Nanoplastics impair in vitro swine granulosa cell functions

• Published in: Domestic animal endocrinology Vol. 76; p. 106611
• Main Authors: Basini, G., Bussolati, S., Andriani, L., Grolli, S., Ramoni, R., Bertini, S., Iemmi, T., Menozzi, A., Berni, P., Grasselli, F.
• Format: Journal Article
• Language: English
• Published: United States Elsevier Inc 01.07.2021
• Subjects: air pollution; Animals; cell growth; Cell proliferation; Cell Survival; cell viability; Cells, Cultured; estradiol; Estradiol - pharmacology; Female; Follicle; Free radicals; granulosa cells; Granulosa Cells - physiology; Microplastics; nanoplastics; Nitric oxide; Ovary; polystyrenes; progesterone; Progesterone - metabolism; soil; Steroidogenesis; Superoxides - metabolism; Swine; Cell proliferation; Follicle; Ovary; Steroidogenesis; Free radicals; Nitric oxide
• ISSN: 0739-7240; 1879-0054; 1879-0054
• DOI: 10.1016/j.domaniend.2021.106611

•Nanoplastics (NPs) represent a new great threat for living organisms.•We sought to study a potential cellular effect in swine granulosa cells.•NPs affected granulosa cell proliferation, steroidogenesis and redox status.•We demonstrate a disruptive effect of NPs in cultured granulosa cells. Soil, water, and air pollution by plastic represents an issue of great concern since the particles produced by degradation of plastic materials can be ingested by animals and humans, with still uncertain health consequences. As a contribution on this crucial subject, the present work reports an investigation on the in vitro effects of different concentrations of polystyrene nanoplastics (5, 25, and 75 µg/mL) on swine granulosa cells, a model of endocrine reproductive cells.
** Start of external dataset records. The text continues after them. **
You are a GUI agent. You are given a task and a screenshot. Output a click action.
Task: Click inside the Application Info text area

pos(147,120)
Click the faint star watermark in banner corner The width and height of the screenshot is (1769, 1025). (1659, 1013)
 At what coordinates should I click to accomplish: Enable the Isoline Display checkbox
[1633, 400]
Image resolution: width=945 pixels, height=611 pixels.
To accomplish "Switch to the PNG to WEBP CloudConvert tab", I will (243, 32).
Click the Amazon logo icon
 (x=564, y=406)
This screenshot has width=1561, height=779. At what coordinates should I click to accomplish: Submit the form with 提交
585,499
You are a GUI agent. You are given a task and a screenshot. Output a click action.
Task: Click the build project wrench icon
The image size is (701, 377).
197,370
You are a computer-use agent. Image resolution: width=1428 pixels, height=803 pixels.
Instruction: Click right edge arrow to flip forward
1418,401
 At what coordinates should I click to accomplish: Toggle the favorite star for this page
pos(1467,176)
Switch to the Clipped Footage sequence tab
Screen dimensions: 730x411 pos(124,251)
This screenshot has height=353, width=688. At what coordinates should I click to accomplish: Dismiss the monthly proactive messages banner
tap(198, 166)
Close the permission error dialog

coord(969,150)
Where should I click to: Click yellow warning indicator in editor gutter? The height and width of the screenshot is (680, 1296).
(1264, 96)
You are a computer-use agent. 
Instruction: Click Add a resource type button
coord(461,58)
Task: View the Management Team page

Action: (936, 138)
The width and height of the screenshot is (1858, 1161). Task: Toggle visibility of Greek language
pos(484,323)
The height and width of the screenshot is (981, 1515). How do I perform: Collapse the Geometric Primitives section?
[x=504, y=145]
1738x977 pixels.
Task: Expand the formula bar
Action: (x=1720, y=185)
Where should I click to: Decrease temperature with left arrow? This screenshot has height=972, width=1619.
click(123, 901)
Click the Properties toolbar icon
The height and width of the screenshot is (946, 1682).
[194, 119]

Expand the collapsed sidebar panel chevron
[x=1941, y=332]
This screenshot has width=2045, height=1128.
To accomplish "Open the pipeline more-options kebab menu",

In particular, cell growth (BrDU incorporation and ATP production), steroidogenesis (17-β estradiol and progesterone secretion) and redox status (superoxide and nitric oxide production, enzymatic and non-enzymatic scavenging activity) were studied. Nanoplastics, at the highest concentration, stimulated cell proliferation (P < 0.05), while cell viability resulted unaffected. Steroidogenesis was disrupted (P < 0.05). Both enzymatic and non-enzymatic scavenging activity were increased after exposure at the highest nanoplastic dose (P < 0.05, P < 0.001). Nitric oxide secretion was increased by 25 and 75 µg/mL (P < 0.05) while superoxide generation was stimulated (P < 0.001) only by the highest concentration tested. Taken together, main features of cultured swine granulosa cells resulted affected by exposure to nanoplastics. These results raise concerns since environment nanoplastic contamination can represents a serious threat to animal and human health.